Location - Climate
Surrounded by the Himalayas, Bhutan is a small South Asian country sandwiched between India and Tibet. Bhutans geography consists mostly of steep and high mountains crisscrossed by a network of swift rivers, which form deep valleys before draining into the Indian plains. The land rises from 200 meters above sea level in the southern foothills to 7000 meters high northern mountains.
The climate varies hot subtropical in south to cold alpine slopes in the north. Human settlement is confined mostly to interior river valleys and a swath of southern plains; nomads and other tribes live in the north, raising sheep, cattle and yaks. Bhutan straddle two major bio-geographic realms, the Indo-Malayan realm consisting of the lowland rain forests of South and Southeast Asia and the Pale-arctic realm consisting of conifer forests and alpine meadows of northern Asia and Europe.

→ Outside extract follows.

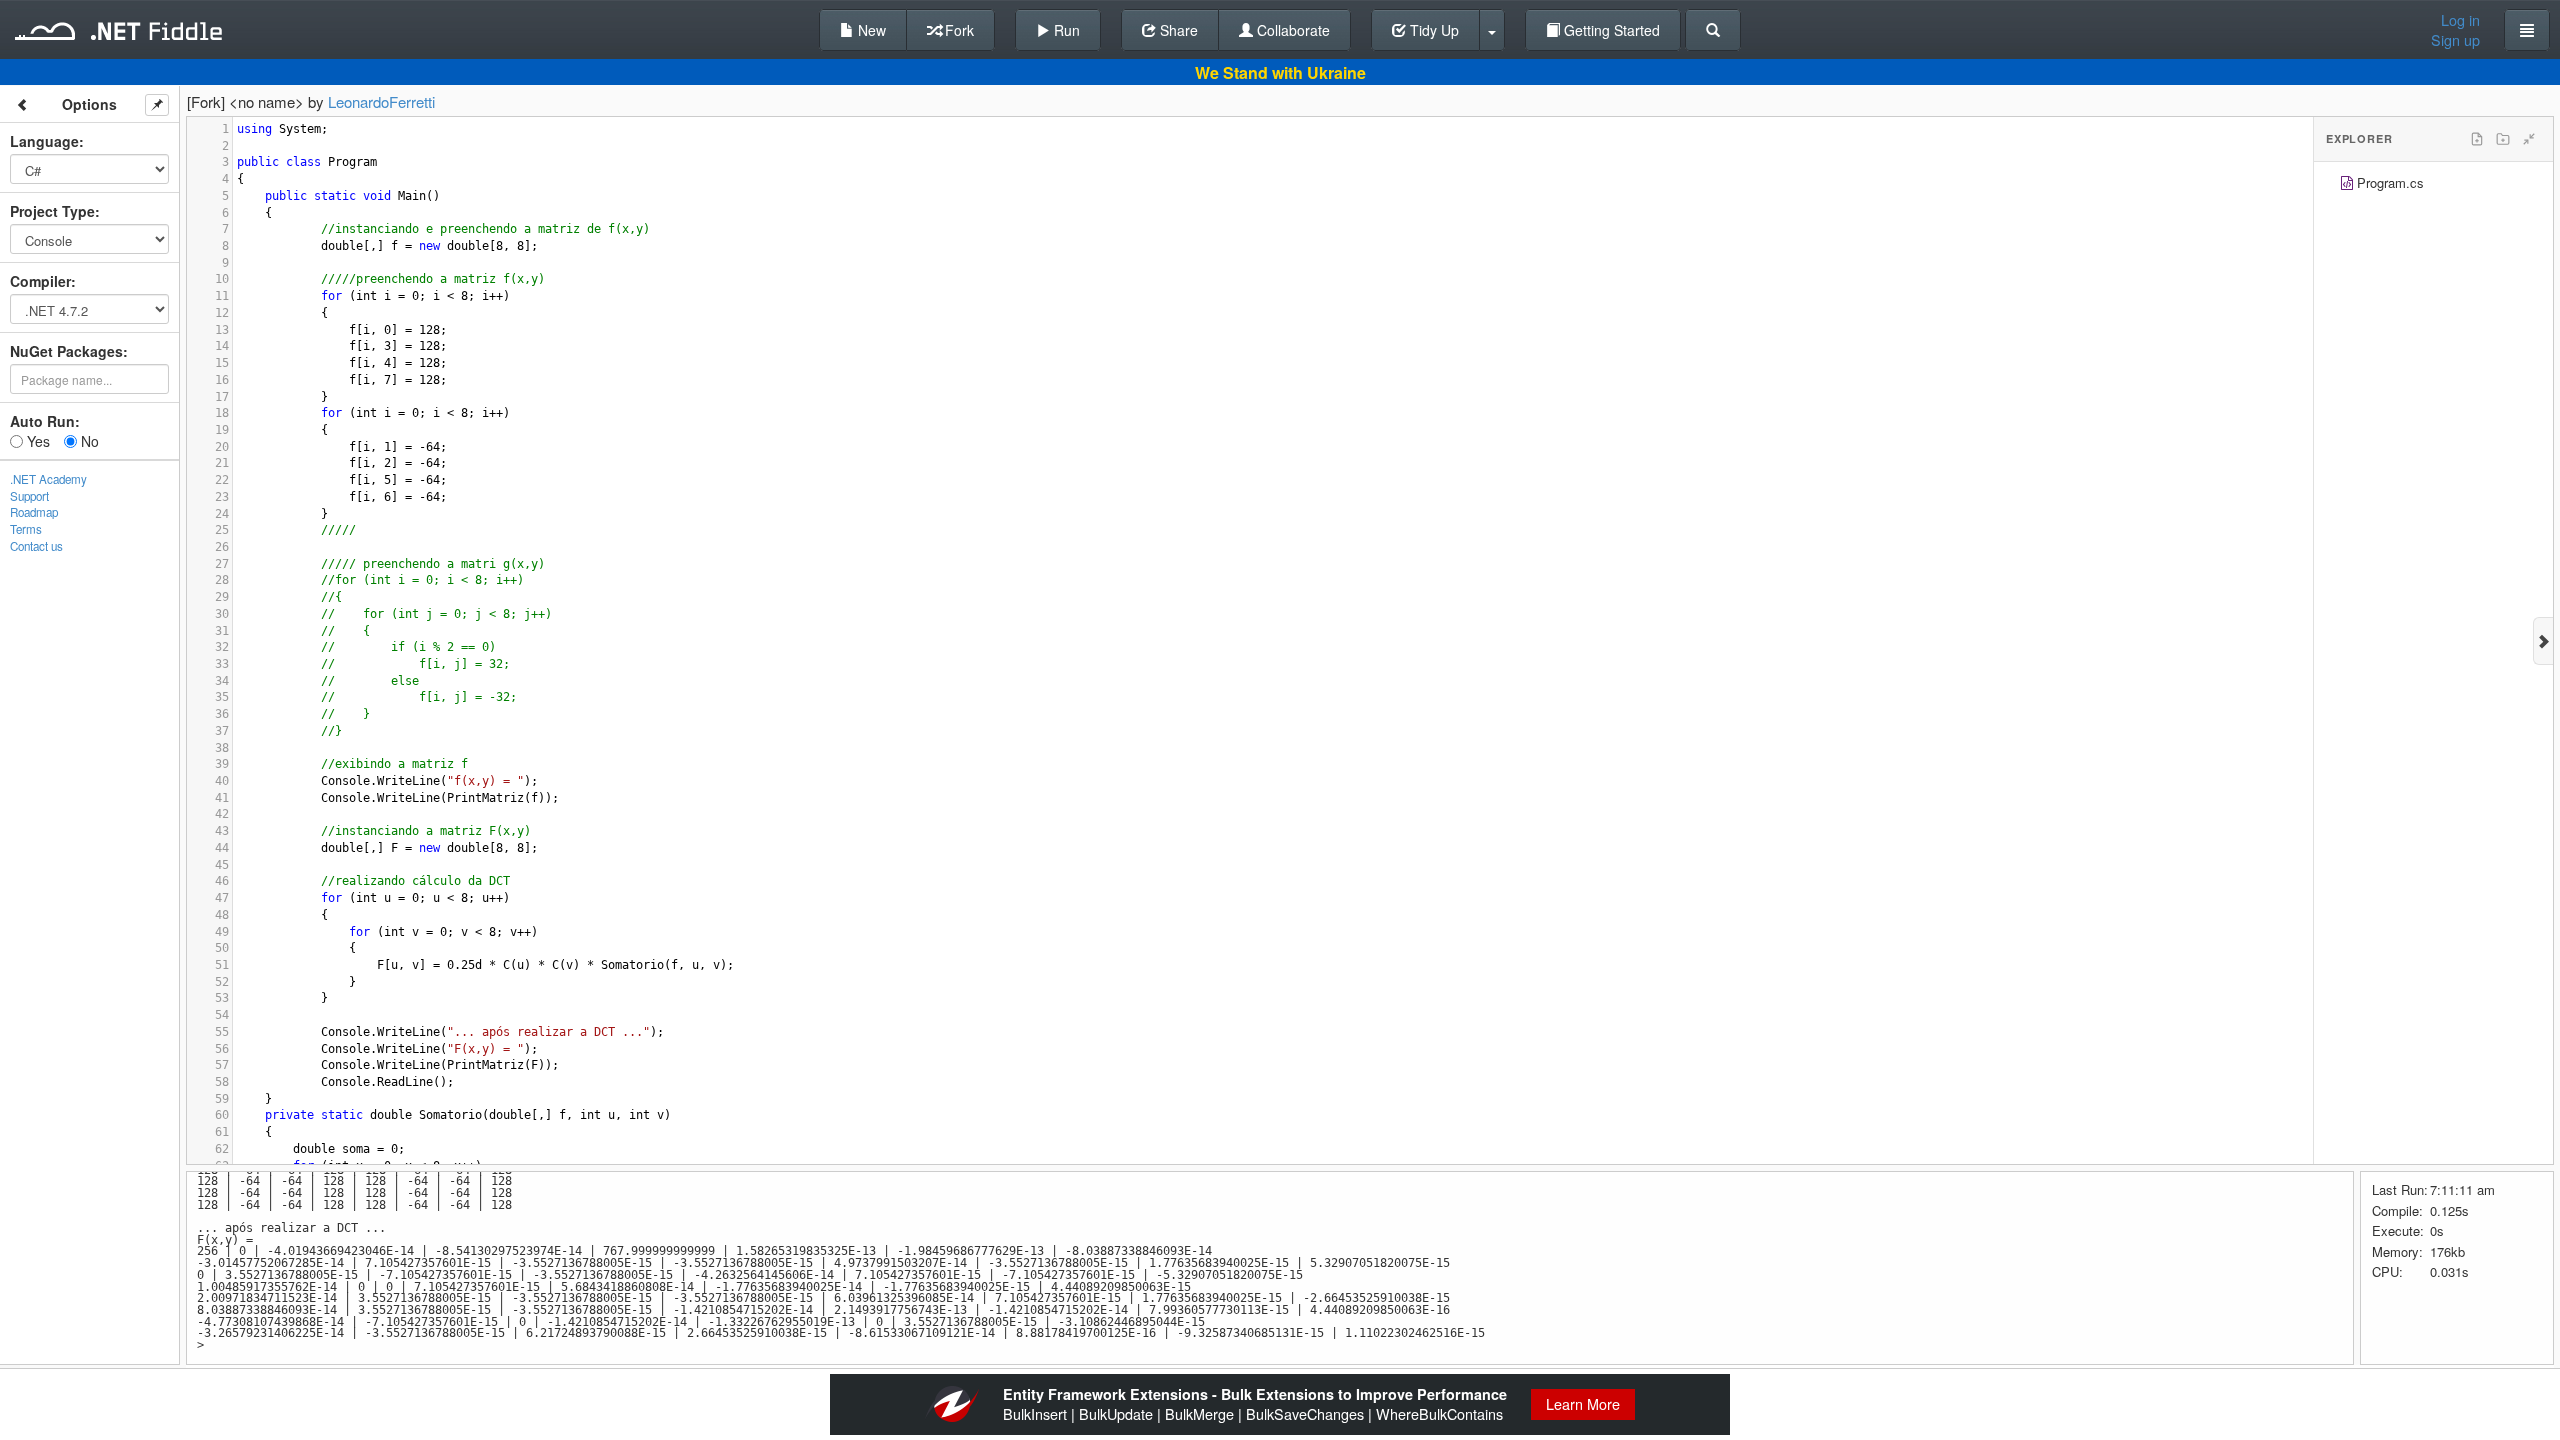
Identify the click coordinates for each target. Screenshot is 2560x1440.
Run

Geographically, Bhutan is divided into three zones: the southern zone, which has low foothills that are covered with dense tropical forests; the central zone, which primarily consists of fertile valleys at altitudes that range from 3,500 to 10,000 feet (1,060 to 3,050 meters); and the northern zone, which has valleys at heights that range from 11,000 to 28,000 feet (3,350 to 8,535 meters). It is this northern section that forms part of the Himalayas with its high peaks along the Tibetan borders.
The largest percentage of the population lives in the central zone. The federal capital of Thimphu is located along the river of the same name in this section of the country.